Input:

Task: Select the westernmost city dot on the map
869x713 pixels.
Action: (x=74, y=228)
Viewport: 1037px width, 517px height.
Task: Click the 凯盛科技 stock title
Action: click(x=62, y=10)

Brief:
The data above should be output exactly, with each line intact.

Problem solution:
Task: Select the westernmost city dot on the map
869x713 pixels.
Action: (x=74, y=228)
Viewport: 1037px width, 517px height.
Task: Click the 凯盛科技 stock title
Action: click(x=62, y=10)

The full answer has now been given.